Officially, every service agreement is between the brokerage and client, while the realtor is the dedicated representative and usually the only person the buyer deals with. If the realtor is not available (i.e. on vacation), that realtor needs to find another realtor to help out with showings and negotiations. Ideally, this ‘back-up’ realtor is from the same brokerage. Essentially, a buyer has signed for representation and must expect this one way or another. Never venture on your own and have the listing realtor sell the house. The listing realtor is only working, by law, in the best interests of the seller. So, this is a situation that can go wrong in many ways. If the realtor cannot be contacted, and no back-up realtor is in place, the next best step is to contact the broker. Brokerages and brokers can be found here at the RECA website for contact information.
How committed is the realtor anyway?
In Calgary, about 50% of all realtors only do one or two transactions a year
Can I get out of the agreement with my realtor?
The short answer is yes, you can get out of the agreement with your realtor if the realtor is in breach of agreement. Maybe the realtor is not performing or not acting in the buyer’s best interests. Or maybe the buyer’s personal situation has changed, such as having lost a job, or having to move to another city for work or personal reasons.
For a more detailed response, we wrote a separate article about how to get out of the agreement with your buying realtor.
Why is it called a buyer brokerage agreement?
It is called a buyer brokerage agreement because every realtor’s license is held by a brokerage. Ultimately, every buyer or seller has an agreement with a brokerage, while the realtor is the representative for this brokerage. The brokerage’s broker is, in essence, responsible for the actions of the realtor.
While the buyer’s first contact is obviously the realtor, the buyer can always contact the broker if s/he has complaints or concerns.

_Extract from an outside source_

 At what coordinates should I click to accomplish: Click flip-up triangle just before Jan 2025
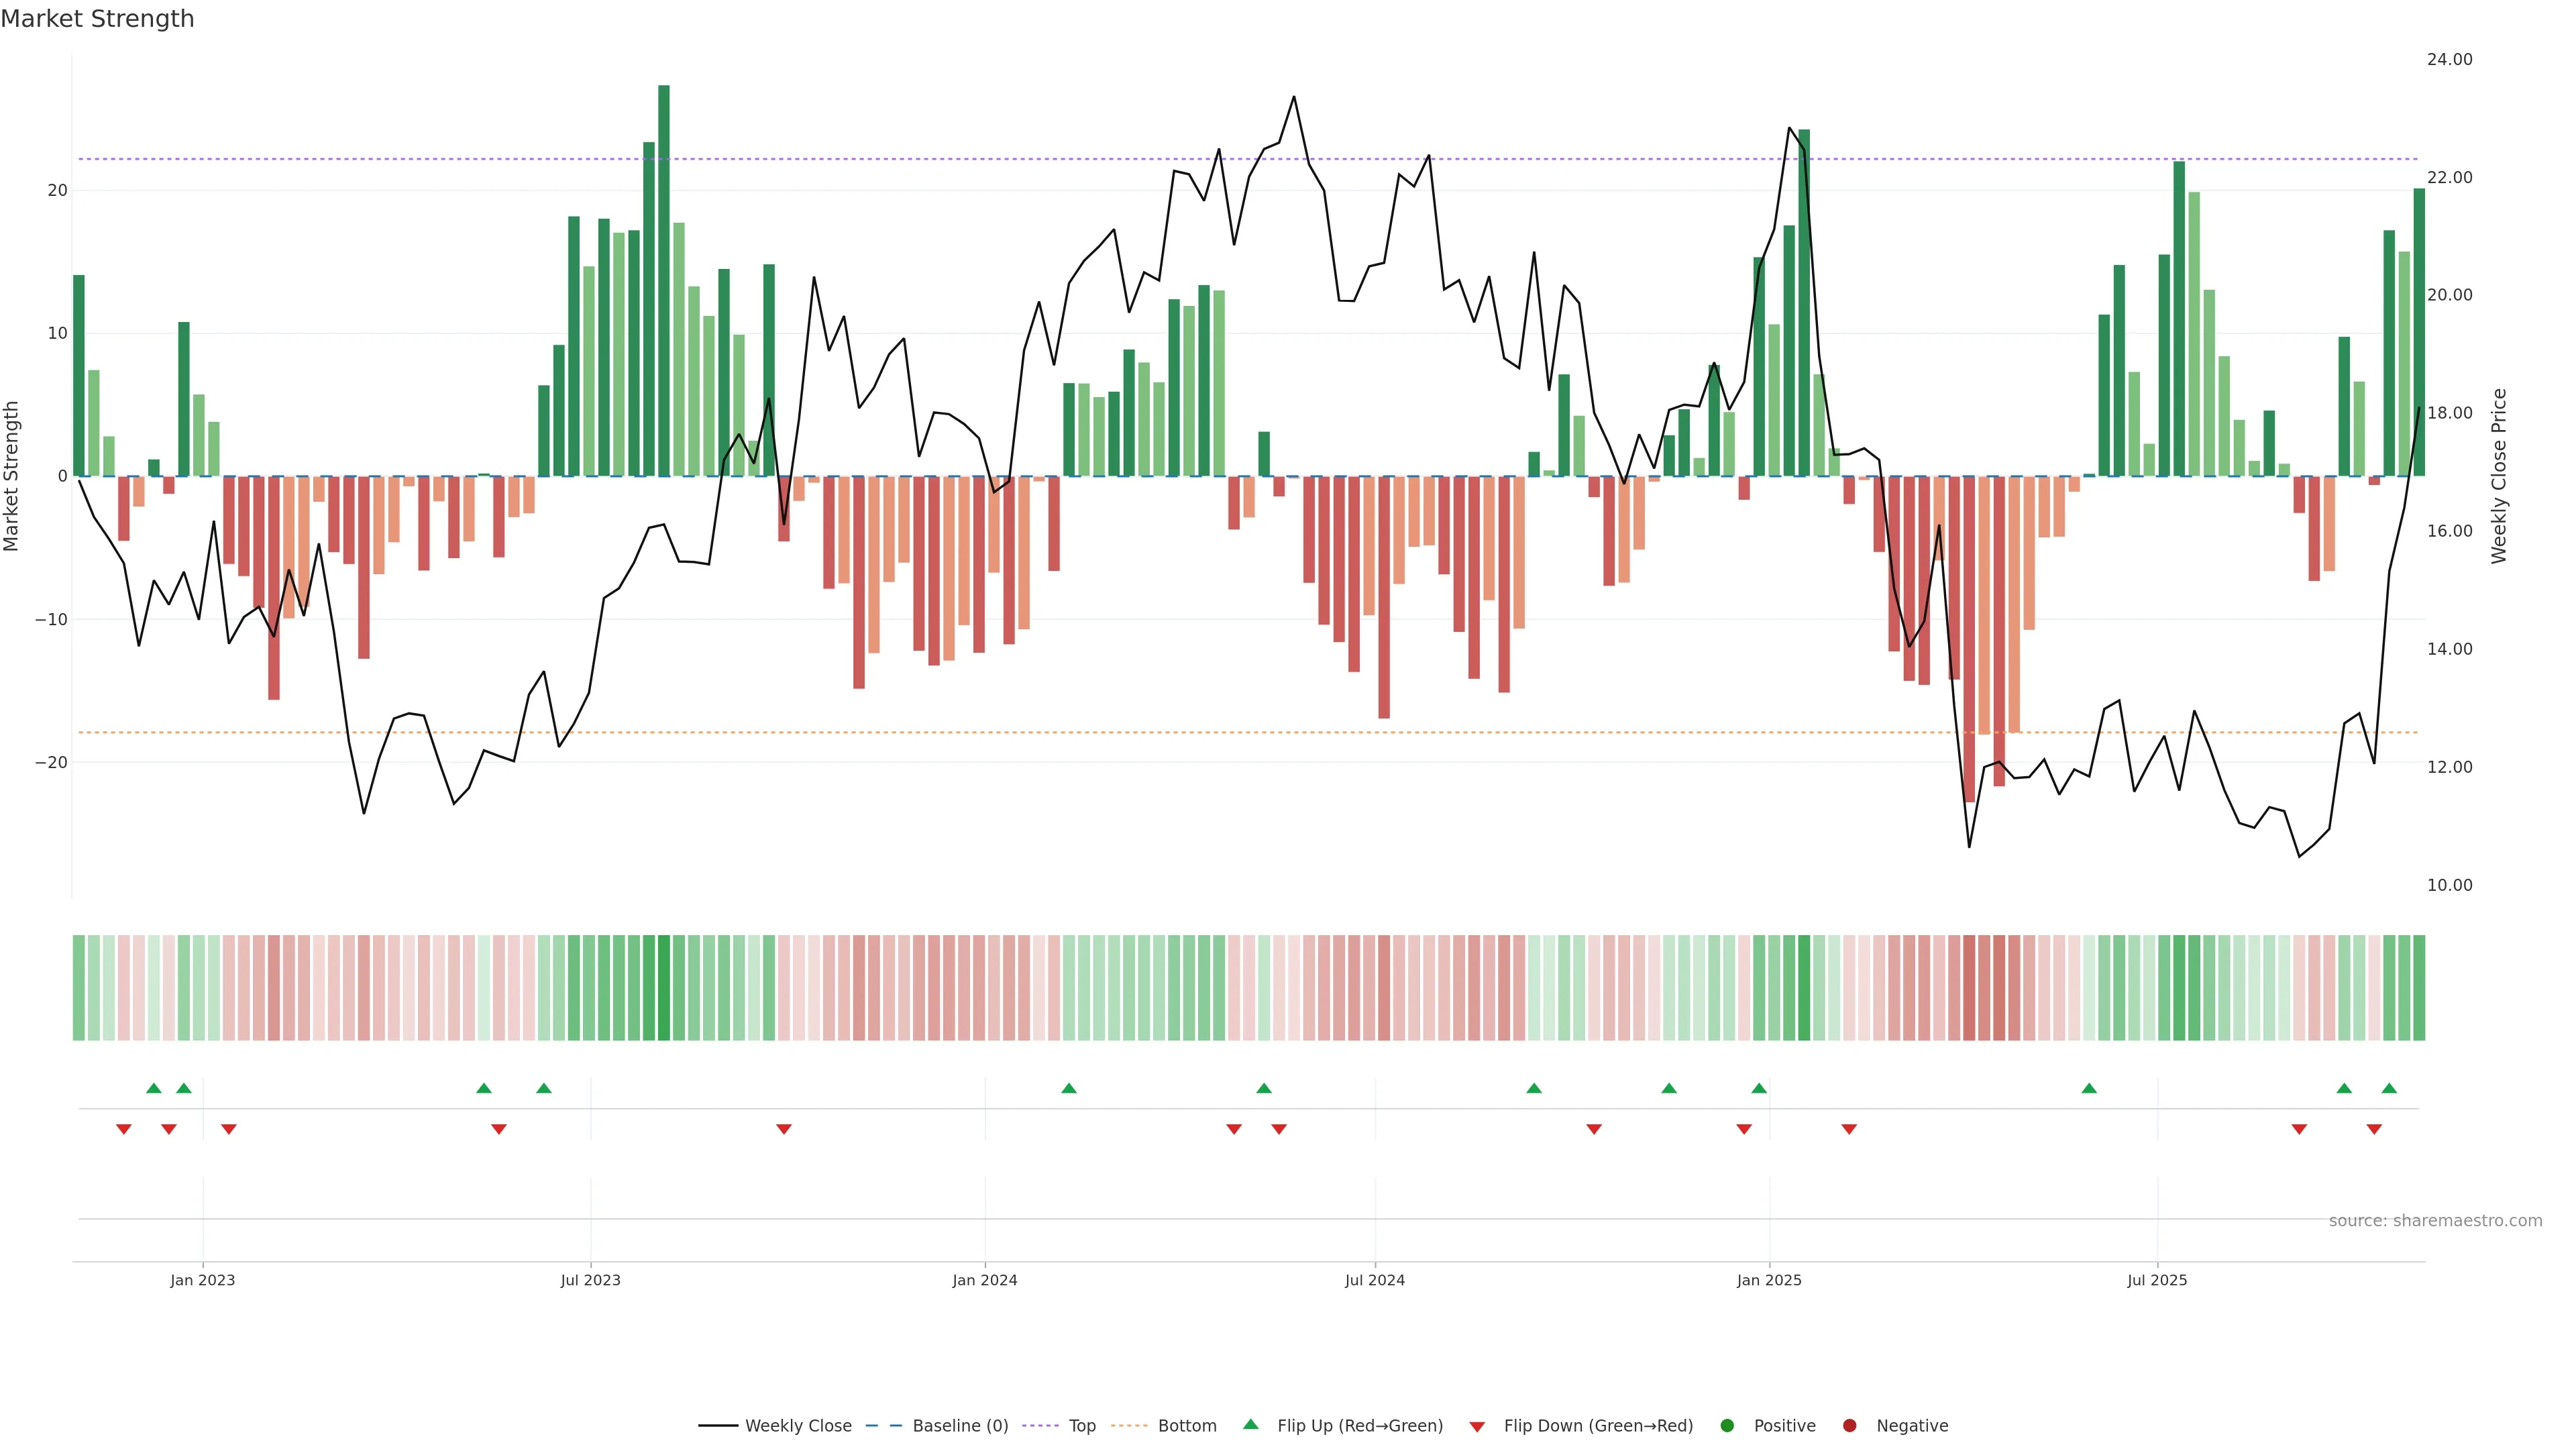point(1759,1088)
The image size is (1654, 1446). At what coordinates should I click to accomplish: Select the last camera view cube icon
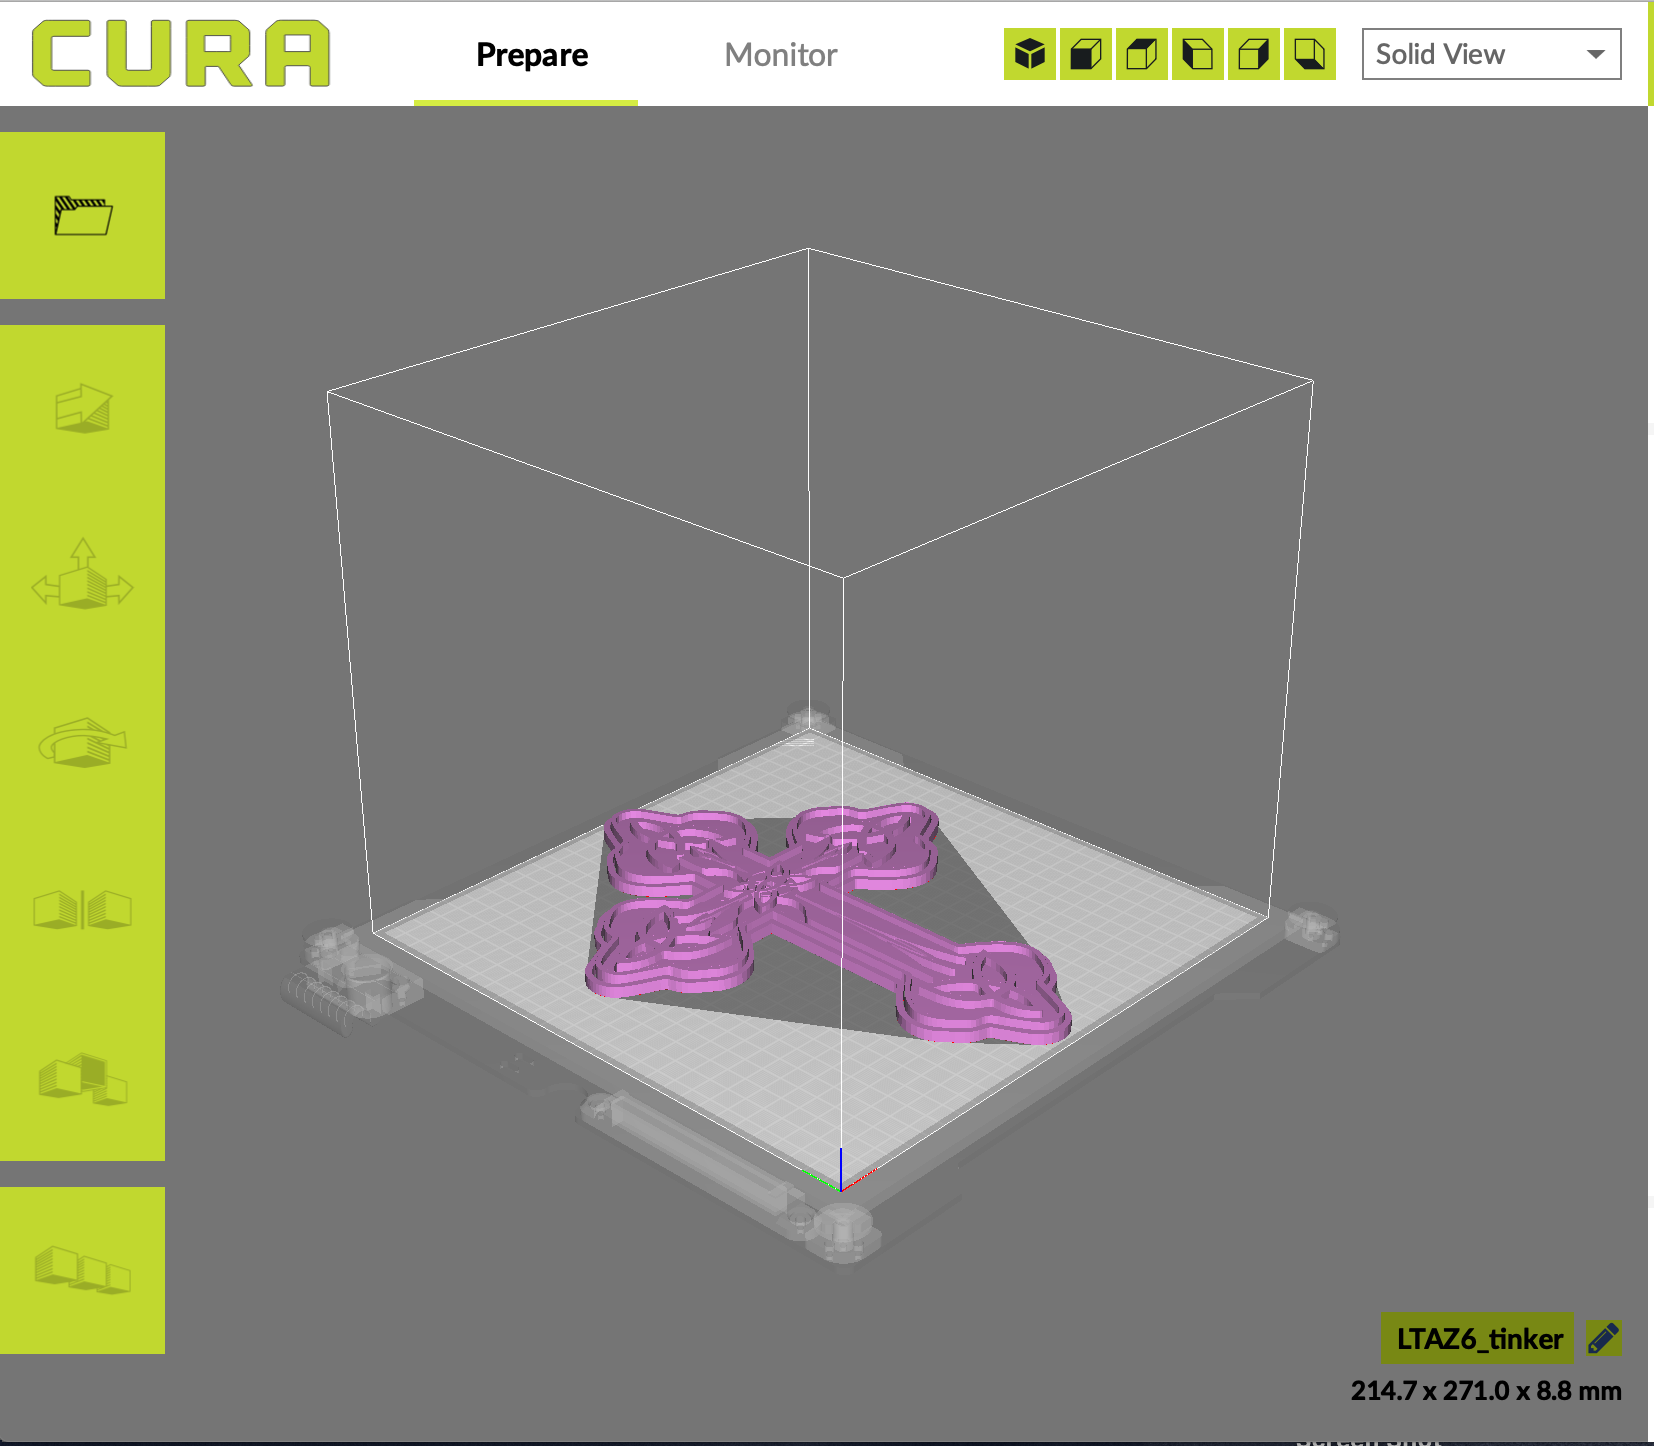[1308, 55]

Be aware that some real estate teams appear as a brokerage, while they are, instead, a well promoted team within this brokerage. This is very deceiving to the public but is allowed. So, make sure you understand exactly whom you are dealing with before signing anything.
How we work
Because of hard work, our business is 90 to 95% referral based
We have been in real estate since 2009, and we have always had our clients sign an agreement. Whether buyers need to see 5 homes or 100 homes, this allows us to give buyers all the dedication they need to make the biggest purchase of their life.
It seems only fair to us that you as a buyer get to know us first, to earn our trust. A first impression counts, but if it comes to the biggest investment of your life, you want to know whom you are dealing with. We, like you, would never want to be pushed into signing with someone we barely know.
Because of hard work, our business is 90 to 95% referral based. And your friends or family referring us already gives an indication that they trust us with your real estate matters. It lays the basis of trust.